TASK DIRECTIONS:
One part of the entries below is wanted: the lines from the one containing "Cancel the current crop operation" through the one containing "has width=1024, height=765.". Write those out exactly and nothing else.

GIVEN RECORDS:
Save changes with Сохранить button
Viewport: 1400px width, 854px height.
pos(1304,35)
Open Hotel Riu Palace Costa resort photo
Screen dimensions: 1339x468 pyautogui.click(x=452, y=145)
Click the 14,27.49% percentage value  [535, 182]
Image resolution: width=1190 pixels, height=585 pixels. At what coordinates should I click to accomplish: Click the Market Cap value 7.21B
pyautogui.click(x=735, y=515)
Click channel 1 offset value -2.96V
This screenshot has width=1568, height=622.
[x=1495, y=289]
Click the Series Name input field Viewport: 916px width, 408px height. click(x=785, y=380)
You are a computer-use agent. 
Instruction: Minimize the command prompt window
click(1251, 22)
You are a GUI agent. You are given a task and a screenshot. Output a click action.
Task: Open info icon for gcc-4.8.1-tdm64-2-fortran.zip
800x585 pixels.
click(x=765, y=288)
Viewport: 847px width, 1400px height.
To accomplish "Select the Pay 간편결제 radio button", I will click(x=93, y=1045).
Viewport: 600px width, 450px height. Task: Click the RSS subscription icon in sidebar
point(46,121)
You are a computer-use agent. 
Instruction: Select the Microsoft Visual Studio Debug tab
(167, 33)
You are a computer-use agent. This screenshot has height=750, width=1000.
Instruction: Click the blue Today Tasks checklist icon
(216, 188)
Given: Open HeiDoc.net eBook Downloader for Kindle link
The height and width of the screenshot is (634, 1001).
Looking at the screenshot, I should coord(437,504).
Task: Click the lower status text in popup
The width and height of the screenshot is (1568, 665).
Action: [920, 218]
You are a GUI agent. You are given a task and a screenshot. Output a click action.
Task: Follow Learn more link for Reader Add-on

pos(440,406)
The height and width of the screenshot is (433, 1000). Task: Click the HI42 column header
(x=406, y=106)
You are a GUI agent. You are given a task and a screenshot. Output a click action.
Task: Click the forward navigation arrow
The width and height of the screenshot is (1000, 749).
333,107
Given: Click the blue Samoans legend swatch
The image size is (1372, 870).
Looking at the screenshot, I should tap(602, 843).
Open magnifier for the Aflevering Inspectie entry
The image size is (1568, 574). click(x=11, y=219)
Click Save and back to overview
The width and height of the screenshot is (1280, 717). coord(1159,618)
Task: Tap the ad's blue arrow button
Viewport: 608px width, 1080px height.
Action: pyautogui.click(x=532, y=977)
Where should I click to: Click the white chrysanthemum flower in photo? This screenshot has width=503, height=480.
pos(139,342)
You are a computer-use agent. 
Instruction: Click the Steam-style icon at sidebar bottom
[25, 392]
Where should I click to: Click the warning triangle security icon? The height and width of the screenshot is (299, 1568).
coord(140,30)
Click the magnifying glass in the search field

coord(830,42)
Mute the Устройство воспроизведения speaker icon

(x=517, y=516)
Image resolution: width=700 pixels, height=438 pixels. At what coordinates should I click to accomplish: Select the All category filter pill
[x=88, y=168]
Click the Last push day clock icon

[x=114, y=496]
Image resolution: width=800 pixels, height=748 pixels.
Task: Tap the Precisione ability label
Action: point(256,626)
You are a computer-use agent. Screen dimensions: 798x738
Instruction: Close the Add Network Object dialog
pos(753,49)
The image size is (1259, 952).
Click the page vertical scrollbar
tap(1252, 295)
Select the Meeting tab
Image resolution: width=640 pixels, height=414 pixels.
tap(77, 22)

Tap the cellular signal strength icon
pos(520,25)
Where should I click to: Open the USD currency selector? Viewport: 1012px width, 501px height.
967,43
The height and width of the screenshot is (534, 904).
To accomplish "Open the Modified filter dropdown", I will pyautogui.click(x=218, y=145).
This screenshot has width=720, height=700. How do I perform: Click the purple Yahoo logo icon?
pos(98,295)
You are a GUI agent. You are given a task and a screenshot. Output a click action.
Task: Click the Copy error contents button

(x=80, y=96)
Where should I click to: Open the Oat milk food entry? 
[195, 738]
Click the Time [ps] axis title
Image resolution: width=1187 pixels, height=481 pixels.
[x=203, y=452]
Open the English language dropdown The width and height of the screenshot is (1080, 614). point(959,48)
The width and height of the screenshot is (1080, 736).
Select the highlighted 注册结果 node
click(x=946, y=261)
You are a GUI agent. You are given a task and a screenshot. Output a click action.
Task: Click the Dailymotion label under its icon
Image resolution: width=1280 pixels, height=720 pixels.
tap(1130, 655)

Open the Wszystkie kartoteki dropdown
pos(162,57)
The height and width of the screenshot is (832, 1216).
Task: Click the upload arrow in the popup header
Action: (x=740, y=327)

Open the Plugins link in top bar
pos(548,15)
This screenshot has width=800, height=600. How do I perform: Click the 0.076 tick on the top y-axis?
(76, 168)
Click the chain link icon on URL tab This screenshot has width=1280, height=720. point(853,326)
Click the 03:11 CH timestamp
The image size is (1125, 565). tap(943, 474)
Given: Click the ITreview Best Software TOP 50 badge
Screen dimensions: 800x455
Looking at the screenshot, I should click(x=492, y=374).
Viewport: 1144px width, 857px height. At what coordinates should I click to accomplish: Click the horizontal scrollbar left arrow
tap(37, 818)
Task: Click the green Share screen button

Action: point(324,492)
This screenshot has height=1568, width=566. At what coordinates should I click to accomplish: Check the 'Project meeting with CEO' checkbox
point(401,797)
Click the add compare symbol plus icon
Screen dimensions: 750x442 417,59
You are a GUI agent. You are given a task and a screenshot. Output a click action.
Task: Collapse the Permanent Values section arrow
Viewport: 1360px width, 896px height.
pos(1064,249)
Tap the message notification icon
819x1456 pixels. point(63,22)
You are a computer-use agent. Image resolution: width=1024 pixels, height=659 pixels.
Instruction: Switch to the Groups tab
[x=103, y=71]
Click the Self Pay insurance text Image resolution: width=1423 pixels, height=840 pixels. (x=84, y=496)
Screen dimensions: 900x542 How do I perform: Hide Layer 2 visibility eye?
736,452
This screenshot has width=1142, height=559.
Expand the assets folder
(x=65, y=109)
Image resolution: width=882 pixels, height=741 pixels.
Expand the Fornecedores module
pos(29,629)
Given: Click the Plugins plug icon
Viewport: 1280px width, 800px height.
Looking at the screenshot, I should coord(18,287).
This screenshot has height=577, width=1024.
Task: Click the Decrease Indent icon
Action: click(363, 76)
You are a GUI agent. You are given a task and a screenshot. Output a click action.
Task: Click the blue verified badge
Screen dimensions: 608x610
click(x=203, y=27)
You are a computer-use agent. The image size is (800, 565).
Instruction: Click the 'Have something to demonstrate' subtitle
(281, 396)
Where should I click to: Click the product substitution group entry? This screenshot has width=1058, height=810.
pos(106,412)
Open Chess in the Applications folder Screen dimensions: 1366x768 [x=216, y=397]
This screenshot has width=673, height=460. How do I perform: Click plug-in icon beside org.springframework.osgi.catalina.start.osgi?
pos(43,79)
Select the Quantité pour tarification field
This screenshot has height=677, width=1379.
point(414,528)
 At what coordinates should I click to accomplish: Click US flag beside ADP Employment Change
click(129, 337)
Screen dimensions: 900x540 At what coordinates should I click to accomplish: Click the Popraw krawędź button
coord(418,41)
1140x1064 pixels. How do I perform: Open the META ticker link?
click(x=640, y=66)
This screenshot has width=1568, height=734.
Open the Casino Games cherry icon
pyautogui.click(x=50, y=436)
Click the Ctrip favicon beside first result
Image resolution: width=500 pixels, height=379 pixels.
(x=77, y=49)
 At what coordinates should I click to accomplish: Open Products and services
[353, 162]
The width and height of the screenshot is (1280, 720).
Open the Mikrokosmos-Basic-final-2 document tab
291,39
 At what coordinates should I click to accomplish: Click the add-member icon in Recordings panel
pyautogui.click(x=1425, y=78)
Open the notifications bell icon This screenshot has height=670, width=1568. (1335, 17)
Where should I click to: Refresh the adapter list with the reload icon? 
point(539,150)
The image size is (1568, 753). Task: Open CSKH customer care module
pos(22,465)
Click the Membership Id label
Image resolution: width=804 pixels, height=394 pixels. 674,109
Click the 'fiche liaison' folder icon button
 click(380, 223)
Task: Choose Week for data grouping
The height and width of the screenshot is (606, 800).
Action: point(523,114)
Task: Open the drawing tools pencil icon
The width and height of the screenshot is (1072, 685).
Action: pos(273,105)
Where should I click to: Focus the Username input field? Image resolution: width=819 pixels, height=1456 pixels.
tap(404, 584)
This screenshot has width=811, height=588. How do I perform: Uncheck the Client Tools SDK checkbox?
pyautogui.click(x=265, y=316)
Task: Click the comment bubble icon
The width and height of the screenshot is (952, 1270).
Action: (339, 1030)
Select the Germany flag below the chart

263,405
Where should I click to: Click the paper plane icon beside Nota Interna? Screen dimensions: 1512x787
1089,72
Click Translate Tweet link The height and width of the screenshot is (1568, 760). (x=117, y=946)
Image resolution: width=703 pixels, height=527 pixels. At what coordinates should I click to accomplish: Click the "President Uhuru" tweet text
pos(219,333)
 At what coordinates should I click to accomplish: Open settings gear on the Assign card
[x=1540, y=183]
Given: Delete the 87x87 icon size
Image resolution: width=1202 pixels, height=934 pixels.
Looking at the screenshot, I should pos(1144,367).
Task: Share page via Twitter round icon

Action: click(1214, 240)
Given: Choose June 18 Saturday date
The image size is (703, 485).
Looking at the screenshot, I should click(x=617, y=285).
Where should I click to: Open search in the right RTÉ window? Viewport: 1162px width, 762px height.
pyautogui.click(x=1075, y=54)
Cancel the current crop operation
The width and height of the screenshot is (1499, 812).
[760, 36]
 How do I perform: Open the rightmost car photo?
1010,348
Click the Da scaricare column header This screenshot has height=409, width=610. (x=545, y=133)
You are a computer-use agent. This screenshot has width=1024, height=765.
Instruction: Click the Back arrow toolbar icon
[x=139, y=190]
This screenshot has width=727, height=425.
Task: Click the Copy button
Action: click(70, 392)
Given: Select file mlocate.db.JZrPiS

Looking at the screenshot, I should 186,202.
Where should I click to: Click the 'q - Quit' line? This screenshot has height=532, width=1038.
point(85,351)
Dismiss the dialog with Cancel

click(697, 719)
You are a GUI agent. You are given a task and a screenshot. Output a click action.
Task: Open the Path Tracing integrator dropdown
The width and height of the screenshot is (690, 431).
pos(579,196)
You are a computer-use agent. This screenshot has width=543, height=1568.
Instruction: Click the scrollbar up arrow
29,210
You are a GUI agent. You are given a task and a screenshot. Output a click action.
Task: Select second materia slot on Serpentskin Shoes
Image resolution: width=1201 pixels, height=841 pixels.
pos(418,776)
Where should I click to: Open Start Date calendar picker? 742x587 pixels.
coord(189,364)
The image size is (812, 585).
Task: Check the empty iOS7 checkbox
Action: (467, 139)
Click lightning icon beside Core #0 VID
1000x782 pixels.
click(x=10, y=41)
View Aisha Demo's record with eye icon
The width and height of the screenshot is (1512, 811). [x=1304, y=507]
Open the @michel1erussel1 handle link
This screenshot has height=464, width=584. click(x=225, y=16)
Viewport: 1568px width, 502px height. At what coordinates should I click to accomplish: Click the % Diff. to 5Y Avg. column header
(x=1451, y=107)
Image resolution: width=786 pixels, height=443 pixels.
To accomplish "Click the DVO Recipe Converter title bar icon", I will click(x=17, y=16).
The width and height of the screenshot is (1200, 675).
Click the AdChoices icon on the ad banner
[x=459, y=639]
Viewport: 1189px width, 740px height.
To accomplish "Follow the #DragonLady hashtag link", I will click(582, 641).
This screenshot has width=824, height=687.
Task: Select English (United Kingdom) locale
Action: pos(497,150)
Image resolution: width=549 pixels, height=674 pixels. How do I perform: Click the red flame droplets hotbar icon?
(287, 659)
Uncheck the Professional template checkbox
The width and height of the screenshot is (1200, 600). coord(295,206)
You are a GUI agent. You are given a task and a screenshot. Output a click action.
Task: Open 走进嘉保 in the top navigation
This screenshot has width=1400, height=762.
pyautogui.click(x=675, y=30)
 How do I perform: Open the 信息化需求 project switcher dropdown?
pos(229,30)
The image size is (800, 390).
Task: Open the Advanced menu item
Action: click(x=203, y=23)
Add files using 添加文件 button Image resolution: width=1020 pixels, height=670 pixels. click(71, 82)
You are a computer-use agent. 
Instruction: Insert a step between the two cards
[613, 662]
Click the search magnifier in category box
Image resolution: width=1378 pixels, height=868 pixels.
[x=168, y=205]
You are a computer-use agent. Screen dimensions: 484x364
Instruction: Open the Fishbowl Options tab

OUTPUT OF THE TASK:
Cancel the current crop operation
The width and height of the screenshot is (1499, 812).
[760, 36]
 How do I perform: Open the rightmost car photo?
1010,348
Click the Da scaricare column header This screenshot has height=409, width=610. (x=545, y=133)
You are a computer-use agent. This screenshot has width=1024, height=765.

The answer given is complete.